The Rocky Mountains certainly aren't known for their mild winters. But in contrast to the upper Midwest, which seems to exist in a perpetually frozen state from November through March, the plains just east of the Rockies do get an occasional reprieve from the bitter cold: the Chinook winds. When these strong, warm winds blow, they can raise temperatures as much as 50 degrees Fahrenheit and melt away the snow -- a welcome respite for residents sick of sweeping slick sidewalks and wearing puffy parkas.
But the Chinook winds receive a colder reception from wind energy forecasters, according to a University of Calgary study published this week in the Journal of Renewable and Sustainable Energy, from AIP Publishing. According to the study, these winds can precede large shifts in wind power output from wind farms -- a challenge for companies seeking to provide a constant stream of green energy to consumers.

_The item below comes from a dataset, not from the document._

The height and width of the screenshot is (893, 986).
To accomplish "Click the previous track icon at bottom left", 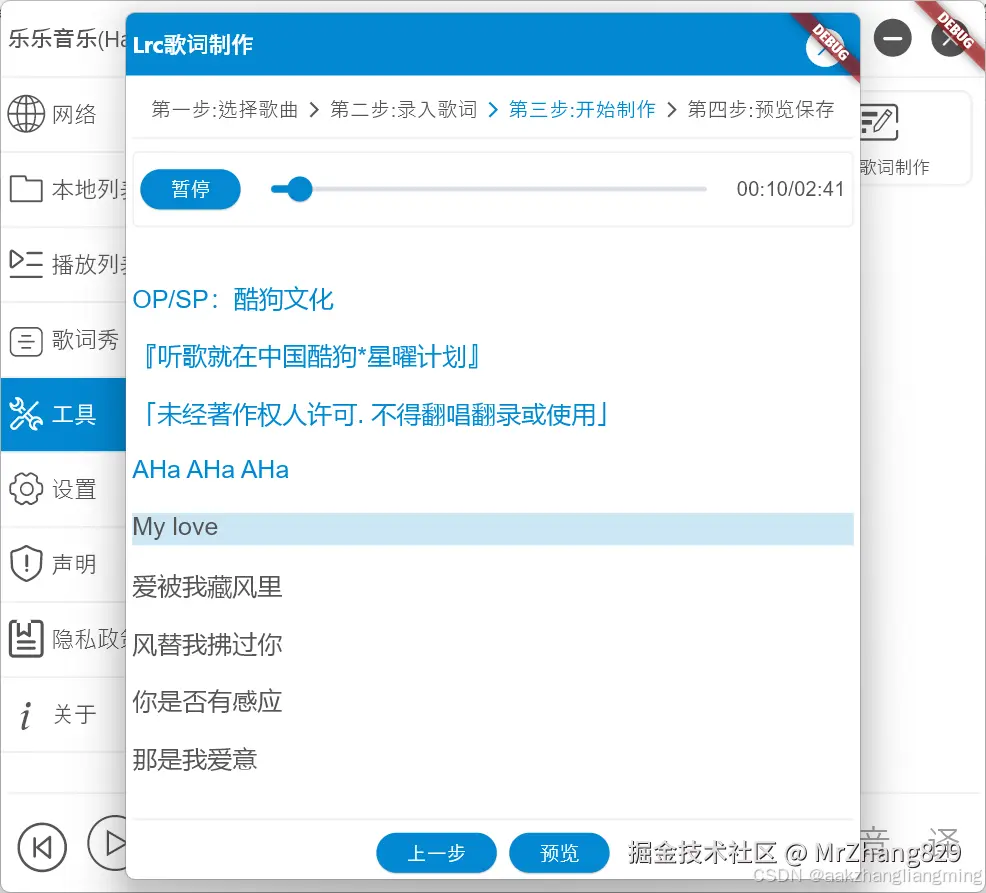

By establishing a connection between local meteorological events and power grid output, the researchers hope that they may ultimately help grid operators more accurately predict fluctuations in flow and manage the grid accordingly.
The Chinook is the North American name for Föhn winds, which occur in mountainous regions around the globe. They blow down the leeward side of large mountain ranges when dry air descends from aloft, warming and increasing in wind speed while moving down the slope.
One of the greatest challenges to implementing wind energy on a massive scale is the unpredictability of its driving force. Wind comes and goes, frequently shifting speed and direction, and mountainous terrain makes it even more fickle. And yet, customers depending on wind power as their primary source of electricity demand a consistent flow -- not one that dies with the wind. Thus, the success of wind energy depends, in part, on the ability to predict changes in wind flow and adjust the grid accordingly.
"Wind-power ramps need to be managed appropriately by the electrical grid operators to ensure security of supply," said Michael Sherry, who carried out the study with David Rival.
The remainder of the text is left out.